‘It’s been impossibly hard’: How Dr Alex George went from losing his brother to going head-to-head with the Prime Minister

We spoke to the nation’s only good influencer about a tragic last six months


“Trying to tell people you can’t come in and say goodbye to your mum or your brother, you know, you felt like you’re a really horrible person but you were doing what you had to do and that was your role,” Dr Alex George tells me.

Lewisham hospital, where Alex works, treated the first case of Covid in London, and nearly 1,000 people have died of the disease across the NHS trust the hospital is part of. It’s been a strain for Alex, who has often been the one to tell relatives they can’t say goodbye.

In June, Alex lost his brother without warning.
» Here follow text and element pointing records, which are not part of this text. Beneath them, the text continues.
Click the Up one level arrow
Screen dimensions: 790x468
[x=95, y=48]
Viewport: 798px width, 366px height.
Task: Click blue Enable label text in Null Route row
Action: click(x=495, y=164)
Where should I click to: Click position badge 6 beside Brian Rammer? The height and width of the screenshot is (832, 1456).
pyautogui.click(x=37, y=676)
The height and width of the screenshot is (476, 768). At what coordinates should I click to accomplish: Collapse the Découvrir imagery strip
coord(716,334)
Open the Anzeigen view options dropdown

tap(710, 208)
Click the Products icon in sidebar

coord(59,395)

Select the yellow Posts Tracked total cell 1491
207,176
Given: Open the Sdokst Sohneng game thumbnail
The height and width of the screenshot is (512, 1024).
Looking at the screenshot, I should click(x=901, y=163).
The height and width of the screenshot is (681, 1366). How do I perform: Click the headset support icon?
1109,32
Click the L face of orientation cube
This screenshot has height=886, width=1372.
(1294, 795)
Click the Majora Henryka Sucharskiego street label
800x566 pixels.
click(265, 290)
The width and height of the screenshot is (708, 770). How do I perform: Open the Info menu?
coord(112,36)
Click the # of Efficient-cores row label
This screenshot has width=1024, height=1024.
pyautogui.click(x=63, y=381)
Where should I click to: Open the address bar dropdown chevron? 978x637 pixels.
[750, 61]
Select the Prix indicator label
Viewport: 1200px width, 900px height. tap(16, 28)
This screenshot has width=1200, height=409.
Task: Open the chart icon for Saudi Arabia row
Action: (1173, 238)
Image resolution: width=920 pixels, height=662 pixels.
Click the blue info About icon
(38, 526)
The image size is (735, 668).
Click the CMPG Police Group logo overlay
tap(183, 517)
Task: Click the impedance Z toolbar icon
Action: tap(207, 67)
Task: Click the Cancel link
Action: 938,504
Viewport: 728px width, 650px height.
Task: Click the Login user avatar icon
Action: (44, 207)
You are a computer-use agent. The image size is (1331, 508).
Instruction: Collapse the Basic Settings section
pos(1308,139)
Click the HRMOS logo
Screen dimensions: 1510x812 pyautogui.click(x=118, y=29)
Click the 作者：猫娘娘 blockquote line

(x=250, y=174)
Llŷr’s suicide came as a “complete shock”.

In the months that followed, still working in A&E and grieving, he’s turned it into ferocious energy, what he calls a “personal mission”. He’s clear he’d rather not be in this position – he’d rather have his brother back – but from receiving that news, he’s since ended up in Downing Street face-to-face with Boris Johnson.

“It’s been impossibly hard”, he says, reflecting on the past six months.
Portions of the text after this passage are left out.